● Problem details:
Please give an exact transcription of the lines below, from the one that contains "Where should I" to the very last, with no other lines.

● Data supplied:
--------------------------------------------------
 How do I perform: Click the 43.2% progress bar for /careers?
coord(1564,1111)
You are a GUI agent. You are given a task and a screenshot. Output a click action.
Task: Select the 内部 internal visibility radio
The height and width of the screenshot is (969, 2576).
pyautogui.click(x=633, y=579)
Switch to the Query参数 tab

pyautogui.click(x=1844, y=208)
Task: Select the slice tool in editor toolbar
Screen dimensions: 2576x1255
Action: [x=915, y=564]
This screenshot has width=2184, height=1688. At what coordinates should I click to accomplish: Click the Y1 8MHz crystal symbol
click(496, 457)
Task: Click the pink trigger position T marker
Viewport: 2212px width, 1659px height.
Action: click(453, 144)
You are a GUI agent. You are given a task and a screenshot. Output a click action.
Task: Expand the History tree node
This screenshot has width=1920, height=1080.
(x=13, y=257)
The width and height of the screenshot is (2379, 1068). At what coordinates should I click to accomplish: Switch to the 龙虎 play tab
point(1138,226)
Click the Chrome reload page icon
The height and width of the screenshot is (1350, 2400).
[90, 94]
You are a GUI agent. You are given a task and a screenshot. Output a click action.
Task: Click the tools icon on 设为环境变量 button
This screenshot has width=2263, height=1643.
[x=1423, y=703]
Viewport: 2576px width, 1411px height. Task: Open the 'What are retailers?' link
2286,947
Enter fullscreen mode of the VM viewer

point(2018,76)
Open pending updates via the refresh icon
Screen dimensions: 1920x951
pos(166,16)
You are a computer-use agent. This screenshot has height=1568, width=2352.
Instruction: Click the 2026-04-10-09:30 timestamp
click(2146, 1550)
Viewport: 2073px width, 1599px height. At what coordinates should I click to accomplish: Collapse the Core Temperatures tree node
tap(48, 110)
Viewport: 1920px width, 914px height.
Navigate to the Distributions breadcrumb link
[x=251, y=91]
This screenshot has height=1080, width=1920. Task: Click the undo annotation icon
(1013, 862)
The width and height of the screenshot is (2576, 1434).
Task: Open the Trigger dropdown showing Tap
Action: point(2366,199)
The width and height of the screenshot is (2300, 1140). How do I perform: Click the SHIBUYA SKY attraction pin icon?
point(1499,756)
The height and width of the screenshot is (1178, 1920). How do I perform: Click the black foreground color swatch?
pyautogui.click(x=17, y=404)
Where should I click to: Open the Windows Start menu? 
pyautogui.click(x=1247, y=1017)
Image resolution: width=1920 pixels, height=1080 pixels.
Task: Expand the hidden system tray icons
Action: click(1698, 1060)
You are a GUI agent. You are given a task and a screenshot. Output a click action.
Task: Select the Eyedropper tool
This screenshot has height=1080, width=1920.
--------------------------------------------------
● Solution to the exercise:
Where should I click to: Open the Windows Start menu? 
pyautogui.click(x=1247, y=1017)
Image resolution: width=1920 pixels, height=1080 pixels.
Task: Expand the hidden system tray icons
Action: click(1698, 1060)
You are a GUI agent. You are given a task and a screenshot. Output a click action.
Task: Select the Eyedropper tool
This screenshot has height=1080, width=1920.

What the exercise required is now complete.